Screenshot grounding data

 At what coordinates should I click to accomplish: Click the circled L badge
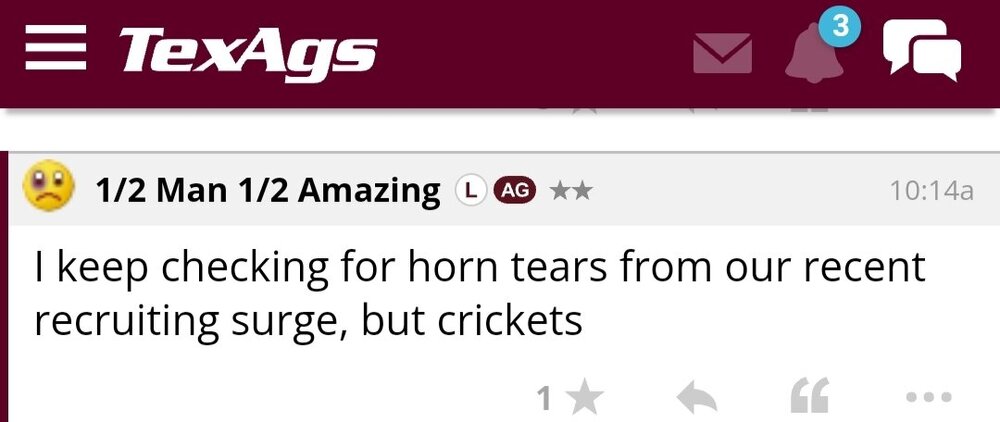(x=470, y=189)
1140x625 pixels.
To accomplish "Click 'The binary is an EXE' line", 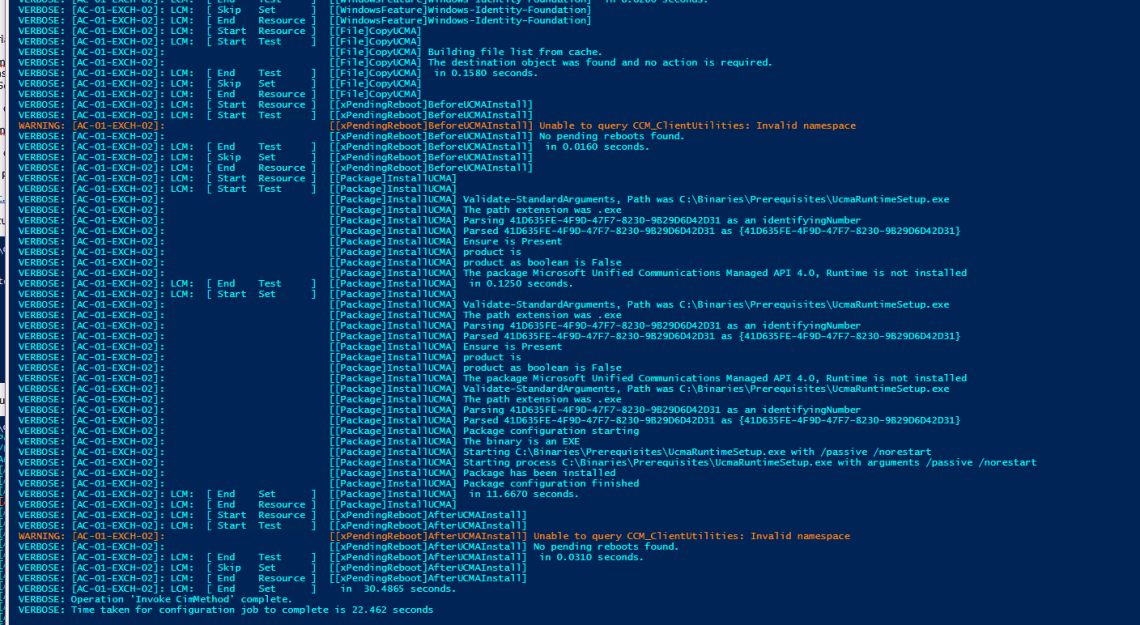I will tap(521, 441).
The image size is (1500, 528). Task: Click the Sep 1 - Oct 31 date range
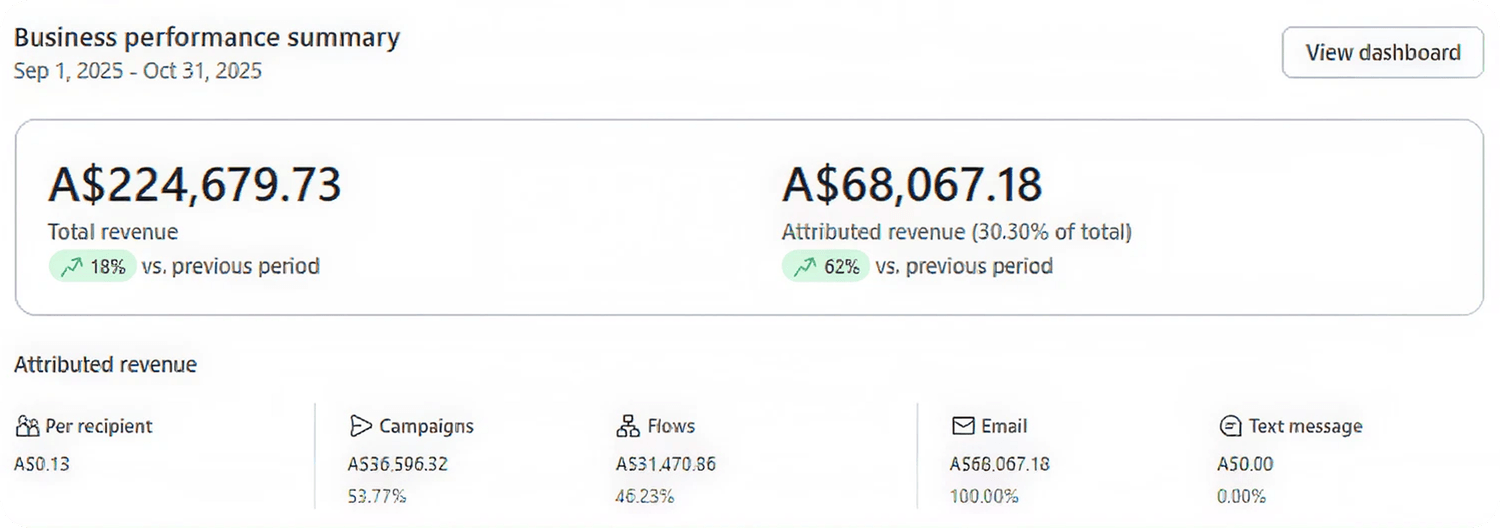pyautogui.click(x=138, y=71)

EXERCISE GOAL
The expected output is the exact run of lines from the one containing "The image size" through the final line of the data above, both ends included, with no pictures.

RESULT OF THIS TASK
The image size is (1500, 528). Task: Click the Sep 1 - Oct 31 date range
pyautogui.click(x=138, y=71)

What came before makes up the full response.